Another significant factor contributing to his lack of fantasy production was his minimal touchdown output. He scored a total of three touchdowns for the season, with two of them coming in a single game in Week 4.

Wilson also faced challenges due to missing four weeks in the middle of the season, which slowed his adjustment to the NFL. Furthermore, the instability at the quarterback position with multiple changes throughout the season further complicated his development.

What Went Right

Despite limited opportunities, Wilson proved effective with his touches, averaging over 14 yards per catch. He maintained a solid catch rate, snagging 65% of his targets, and notably had four games where he grabbed every pass thrown his way. According to PFF, his 1.36 yards per route run ranked ninth among rookie wide receivers who received over 50 targets.

While his on-the-field success was evident, it translated to only a few standout fantasy weeks. In Week 4, Wilson finished as the WR6 with 23.1 fantasy points, showcasing his significant upside. In that game, he became one of just three rookie wide receivers in Cardinals history to score twice in one game, joining Larry Fitzgerald and John Brown. He also achieved two other top-30 finishes during the season. 

Prognosis Entering 2024

Wilson’s situation heading into 2024 is somewhat polarizing. Despite the Cardinals adding competition, particularly with Marvin Harrison Jr. likely to command significant targets, Wilson’s role appears secure. Other additions like Zay Jones and Greg Dortch are expected to rotate as the third receiver, leaving Wilson with the initial opportunity to claim the full-time second receiver spot in most formations. That will hopefully lead to some positive regression in the touchdown department. 

Another factor for Wilson is the presence of Trey McBride, who received a substantial number of targets late last season. However, it remains uncertain whether McBride will maintain this volume with the recent roster changes.

Looking ahead, there’s a plausible scenario where Wilson could see around 90 targets in 2024. If he reaches this mark, he could become a consistently viable fantasy option weekly. While cracking the top 24 wide receivers seems unlikely but not impossible, finishing within the top 36 appears well within his reach. 

Dynasty Outlook

Wilson’s dynasty outlook is on an upward trajectory given the current state of the Cardinals and his developmental path. While his rookie season was modest, it provides a positive foundation for future projections. The addition of Harrison bodes well for Wilson, as it positions him as the secondary receiving option, likely facing softer coverage.
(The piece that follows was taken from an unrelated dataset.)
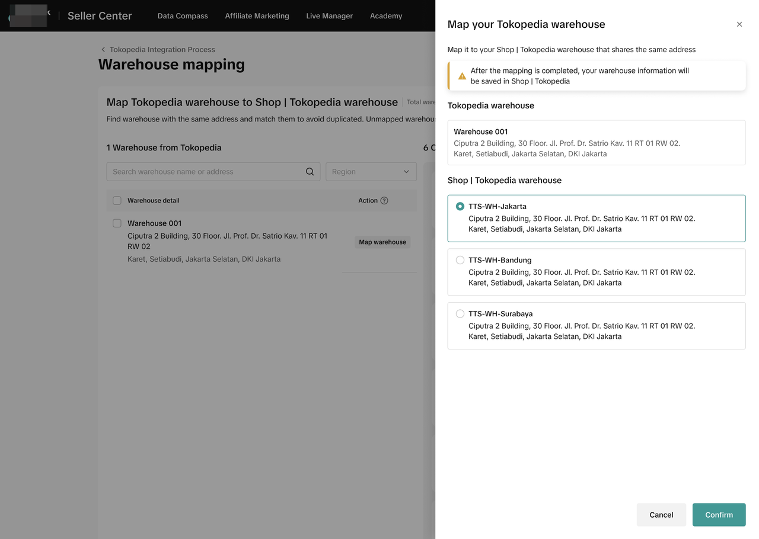Select the TTS-WH-Jakarta radio button

[460, 207]
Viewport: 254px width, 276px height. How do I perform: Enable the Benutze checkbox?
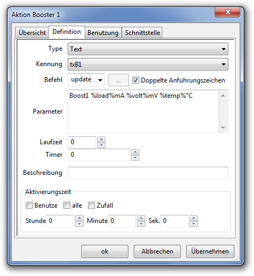[29, 205]
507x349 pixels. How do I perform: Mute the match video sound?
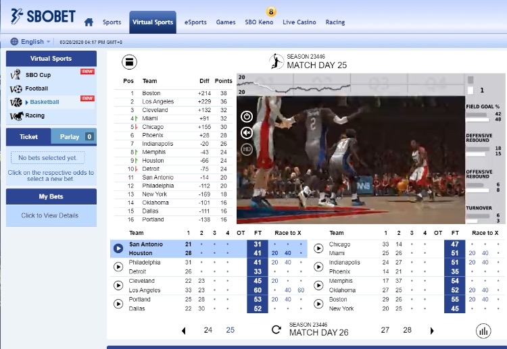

A stable factor contributing to Wilson’s potential is quarterback Kyler Murray, who is expected to remain with the team for the long haul. Murray’s presence has historically supported multiple top fantasy assets, which benefits Wilson’s fantasy outlook.

Looking ahead, expecting Wilson to consistently rank among the top 24 wide receivers is ambitious. But becoming a reliable WR3 or flex option seems well within his reach given his projected role and supporting cast in Arizona.